- THE TASK -
Only the lines below from the one containing "You are a computer-use agent. 251x188 pixels." to the one containing "Task: Zoom out with the minus icon" should be repeated, both included and unchanged.
══════════
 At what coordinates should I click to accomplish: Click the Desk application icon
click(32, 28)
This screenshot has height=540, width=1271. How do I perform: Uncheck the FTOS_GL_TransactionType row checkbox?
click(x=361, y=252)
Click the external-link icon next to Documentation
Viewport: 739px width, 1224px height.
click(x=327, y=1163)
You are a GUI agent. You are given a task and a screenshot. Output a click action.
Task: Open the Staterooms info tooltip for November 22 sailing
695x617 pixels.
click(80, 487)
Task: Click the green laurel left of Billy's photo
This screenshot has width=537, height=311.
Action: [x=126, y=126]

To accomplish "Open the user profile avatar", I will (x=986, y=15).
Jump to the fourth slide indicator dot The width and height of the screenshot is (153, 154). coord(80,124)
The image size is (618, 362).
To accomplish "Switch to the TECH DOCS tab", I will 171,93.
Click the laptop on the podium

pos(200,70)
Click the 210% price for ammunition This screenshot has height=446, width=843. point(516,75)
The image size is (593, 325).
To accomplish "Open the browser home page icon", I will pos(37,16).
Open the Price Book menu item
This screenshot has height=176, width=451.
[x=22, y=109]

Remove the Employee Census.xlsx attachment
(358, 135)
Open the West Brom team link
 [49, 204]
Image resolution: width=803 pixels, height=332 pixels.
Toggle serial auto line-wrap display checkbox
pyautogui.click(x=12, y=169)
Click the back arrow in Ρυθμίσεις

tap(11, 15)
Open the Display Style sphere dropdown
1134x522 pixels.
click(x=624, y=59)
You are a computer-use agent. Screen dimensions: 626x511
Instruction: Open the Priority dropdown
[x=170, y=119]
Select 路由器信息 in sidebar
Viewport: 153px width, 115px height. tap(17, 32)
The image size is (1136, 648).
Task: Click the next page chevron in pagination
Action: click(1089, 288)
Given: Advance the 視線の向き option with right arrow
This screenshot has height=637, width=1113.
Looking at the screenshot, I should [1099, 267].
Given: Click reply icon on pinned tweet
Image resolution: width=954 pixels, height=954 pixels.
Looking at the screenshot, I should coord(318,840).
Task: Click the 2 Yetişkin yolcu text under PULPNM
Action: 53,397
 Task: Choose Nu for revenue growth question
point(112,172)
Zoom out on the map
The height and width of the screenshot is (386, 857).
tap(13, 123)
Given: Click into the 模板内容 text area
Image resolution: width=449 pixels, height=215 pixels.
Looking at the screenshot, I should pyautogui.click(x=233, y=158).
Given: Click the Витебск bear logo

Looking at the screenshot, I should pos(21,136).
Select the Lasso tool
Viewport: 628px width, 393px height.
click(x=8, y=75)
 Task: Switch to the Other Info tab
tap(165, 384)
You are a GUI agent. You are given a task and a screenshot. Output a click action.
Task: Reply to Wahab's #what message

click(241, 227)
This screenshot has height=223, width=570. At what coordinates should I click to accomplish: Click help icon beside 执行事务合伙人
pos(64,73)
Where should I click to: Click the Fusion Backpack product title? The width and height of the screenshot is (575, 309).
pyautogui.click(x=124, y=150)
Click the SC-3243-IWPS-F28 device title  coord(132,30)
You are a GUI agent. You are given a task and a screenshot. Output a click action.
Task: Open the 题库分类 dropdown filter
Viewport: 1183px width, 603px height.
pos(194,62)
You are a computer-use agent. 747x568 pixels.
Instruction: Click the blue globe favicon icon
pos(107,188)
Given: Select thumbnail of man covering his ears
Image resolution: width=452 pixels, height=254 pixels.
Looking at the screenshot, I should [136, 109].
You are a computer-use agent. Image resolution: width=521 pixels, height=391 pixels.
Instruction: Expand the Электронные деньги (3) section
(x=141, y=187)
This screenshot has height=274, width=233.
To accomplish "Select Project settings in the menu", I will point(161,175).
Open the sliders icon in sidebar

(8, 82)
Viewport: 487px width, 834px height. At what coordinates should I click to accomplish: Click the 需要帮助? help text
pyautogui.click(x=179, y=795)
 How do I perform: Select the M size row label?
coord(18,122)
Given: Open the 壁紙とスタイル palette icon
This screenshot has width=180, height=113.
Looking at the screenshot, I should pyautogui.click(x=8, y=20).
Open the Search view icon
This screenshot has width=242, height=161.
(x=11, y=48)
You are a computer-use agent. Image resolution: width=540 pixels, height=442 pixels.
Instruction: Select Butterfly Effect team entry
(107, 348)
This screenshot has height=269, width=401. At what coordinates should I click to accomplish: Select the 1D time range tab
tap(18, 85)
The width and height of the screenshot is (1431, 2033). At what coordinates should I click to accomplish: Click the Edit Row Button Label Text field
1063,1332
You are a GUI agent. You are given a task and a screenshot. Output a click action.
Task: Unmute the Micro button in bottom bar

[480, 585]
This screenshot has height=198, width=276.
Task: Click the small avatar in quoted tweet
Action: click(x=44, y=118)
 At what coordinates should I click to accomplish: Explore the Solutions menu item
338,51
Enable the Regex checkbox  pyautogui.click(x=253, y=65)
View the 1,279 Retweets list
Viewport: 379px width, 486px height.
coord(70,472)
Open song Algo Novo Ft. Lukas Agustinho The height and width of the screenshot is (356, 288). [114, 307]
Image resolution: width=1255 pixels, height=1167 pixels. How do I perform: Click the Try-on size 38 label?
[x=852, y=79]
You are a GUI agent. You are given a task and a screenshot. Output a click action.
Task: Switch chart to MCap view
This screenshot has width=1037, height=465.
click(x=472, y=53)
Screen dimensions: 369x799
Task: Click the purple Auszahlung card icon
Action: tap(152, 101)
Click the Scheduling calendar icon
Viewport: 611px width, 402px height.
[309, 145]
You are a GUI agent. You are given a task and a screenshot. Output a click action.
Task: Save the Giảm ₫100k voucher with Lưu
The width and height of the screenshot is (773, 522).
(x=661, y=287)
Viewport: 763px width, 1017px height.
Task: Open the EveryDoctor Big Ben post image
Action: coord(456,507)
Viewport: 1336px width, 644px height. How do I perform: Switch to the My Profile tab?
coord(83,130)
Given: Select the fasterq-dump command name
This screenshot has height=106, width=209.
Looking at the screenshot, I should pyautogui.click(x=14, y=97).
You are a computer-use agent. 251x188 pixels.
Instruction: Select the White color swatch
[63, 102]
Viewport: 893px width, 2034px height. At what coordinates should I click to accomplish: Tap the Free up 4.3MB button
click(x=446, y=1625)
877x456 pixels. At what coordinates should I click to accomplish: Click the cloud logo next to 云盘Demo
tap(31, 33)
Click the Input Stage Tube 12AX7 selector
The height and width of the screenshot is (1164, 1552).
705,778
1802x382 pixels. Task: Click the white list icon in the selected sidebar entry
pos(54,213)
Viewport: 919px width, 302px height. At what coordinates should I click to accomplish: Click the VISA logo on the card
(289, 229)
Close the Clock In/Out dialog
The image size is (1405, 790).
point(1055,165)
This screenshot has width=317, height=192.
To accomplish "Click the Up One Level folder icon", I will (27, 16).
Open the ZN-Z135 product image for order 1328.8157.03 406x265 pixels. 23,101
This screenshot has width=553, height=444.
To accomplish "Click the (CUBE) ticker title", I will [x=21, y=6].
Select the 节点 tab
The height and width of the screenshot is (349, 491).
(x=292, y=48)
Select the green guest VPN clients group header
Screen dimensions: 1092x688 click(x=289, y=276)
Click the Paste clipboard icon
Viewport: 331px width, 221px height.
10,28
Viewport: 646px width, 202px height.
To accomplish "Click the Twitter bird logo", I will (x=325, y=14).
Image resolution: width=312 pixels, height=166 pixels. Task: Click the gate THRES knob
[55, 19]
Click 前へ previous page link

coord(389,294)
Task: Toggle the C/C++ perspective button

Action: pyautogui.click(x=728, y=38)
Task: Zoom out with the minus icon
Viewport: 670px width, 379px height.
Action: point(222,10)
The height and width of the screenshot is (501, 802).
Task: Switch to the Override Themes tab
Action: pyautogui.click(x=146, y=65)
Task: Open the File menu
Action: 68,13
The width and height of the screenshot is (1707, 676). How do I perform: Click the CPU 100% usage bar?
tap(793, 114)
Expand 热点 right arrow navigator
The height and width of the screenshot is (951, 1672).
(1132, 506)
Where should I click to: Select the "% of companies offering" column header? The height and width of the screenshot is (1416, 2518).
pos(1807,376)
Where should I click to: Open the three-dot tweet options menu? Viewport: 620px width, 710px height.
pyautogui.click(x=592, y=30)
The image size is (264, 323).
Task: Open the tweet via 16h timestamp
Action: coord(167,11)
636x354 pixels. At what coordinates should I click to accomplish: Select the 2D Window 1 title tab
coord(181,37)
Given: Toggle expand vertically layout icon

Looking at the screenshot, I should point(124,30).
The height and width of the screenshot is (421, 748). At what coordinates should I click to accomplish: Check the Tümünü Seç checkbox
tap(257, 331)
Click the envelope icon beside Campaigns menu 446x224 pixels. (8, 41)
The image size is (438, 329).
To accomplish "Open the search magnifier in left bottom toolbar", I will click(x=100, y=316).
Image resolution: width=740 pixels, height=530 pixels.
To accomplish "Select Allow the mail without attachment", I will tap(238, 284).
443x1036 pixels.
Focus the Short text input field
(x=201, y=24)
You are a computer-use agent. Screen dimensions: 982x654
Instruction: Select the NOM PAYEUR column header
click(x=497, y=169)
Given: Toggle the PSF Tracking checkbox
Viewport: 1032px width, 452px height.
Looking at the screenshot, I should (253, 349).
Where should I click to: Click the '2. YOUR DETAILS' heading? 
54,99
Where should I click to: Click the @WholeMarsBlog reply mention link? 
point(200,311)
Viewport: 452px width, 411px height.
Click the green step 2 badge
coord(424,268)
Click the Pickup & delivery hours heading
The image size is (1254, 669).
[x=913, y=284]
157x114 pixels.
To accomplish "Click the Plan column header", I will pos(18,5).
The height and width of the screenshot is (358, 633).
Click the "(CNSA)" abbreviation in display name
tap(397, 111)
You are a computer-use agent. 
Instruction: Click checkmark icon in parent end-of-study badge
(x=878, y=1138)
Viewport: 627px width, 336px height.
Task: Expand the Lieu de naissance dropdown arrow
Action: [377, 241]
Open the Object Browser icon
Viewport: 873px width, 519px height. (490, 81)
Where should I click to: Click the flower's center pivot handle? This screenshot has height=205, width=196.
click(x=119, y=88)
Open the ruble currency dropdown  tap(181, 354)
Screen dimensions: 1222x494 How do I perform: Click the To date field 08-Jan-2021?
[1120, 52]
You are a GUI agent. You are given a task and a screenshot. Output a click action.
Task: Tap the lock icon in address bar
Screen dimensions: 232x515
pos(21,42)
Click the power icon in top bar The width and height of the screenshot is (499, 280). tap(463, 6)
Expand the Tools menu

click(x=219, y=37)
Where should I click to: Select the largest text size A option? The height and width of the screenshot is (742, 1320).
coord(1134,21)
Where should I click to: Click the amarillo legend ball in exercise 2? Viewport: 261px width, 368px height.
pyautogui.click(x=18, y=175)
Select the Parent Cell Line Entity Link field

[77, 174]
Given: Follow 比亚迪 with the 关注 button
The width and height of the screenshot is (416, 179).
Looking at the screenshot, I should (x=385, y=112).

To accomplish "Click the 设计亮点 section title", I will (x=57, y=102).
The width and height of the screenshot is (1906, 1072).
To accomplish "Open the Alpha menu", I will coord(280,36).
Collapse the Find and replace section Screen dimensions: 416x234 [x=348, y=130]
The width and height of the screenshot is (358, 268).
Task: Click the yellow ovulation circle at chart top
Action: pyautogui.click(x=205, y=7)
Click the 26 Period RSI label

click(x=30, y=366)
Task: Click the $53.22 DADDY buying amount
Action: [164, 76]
══════════
- TASK RESULT -
You are a computer-use agent. 251x188 pixels.
Instruction: Select the White color swatch
[63, 102]
Viewport: 893px width, 2034px height. At what coordinates should I click to accomplish: Tap the Free up 4.3MB button
click(x=446, y=1625)
877x456 pixels. At what coordinates should I click to accomplish: Click the cloud logo next to 云盘Demo
tap(31, 33)
Click the Input Stage Tube 12AX7 selector
The height and width of the screenshot is (1164, 1552).
705,778
1802x382 pixels. Task: Click the white list icon in the selected sidebar entry
pos(54,213)
Viewport: 919px width, 302px height. At what coordinates should I click to accomplish: Click the VISA logo on the card
(289, 229)
Close the Clock In/Out dialog
The image size is (1405, 790).
point(1055,165)
This screenshot has width=317, height=192.
To accomplish "Click the Up One Level folder icon", I will (27, 16).
Open the ZN-Z135 product image for order 1328.8157.03 406x265 pixels. 23,101
This screenshot has width=553, height=444.
To accomplish "Click the (CUBE) ticker title", I will [x=21, y=6].
Select the 节点 tab
The height and width of the screenshot is (349, 491).
(x=292, y=48)
Select the green guest VPN clients group header
Screen dimensions: 1092x688 click(x=289, y=276)
Click the Paste clipboard icon
Viewport: 331px width, 221px height.
10,28
Viewport: 646px width, 202px height.
To accomplish "Click the Twitter bird logo", I will (x=325, y=14).
Image resolution: width=312 pixels, height=166 pixels. Task: Click the gate THRES knob
[55, 19]
Click 前へ previous page link

coord(389,294)
Task: Toggle the C/C++ perspective button

Action: pyautogui.click(x=728, y=38)
Task: Zoom out with the minus icon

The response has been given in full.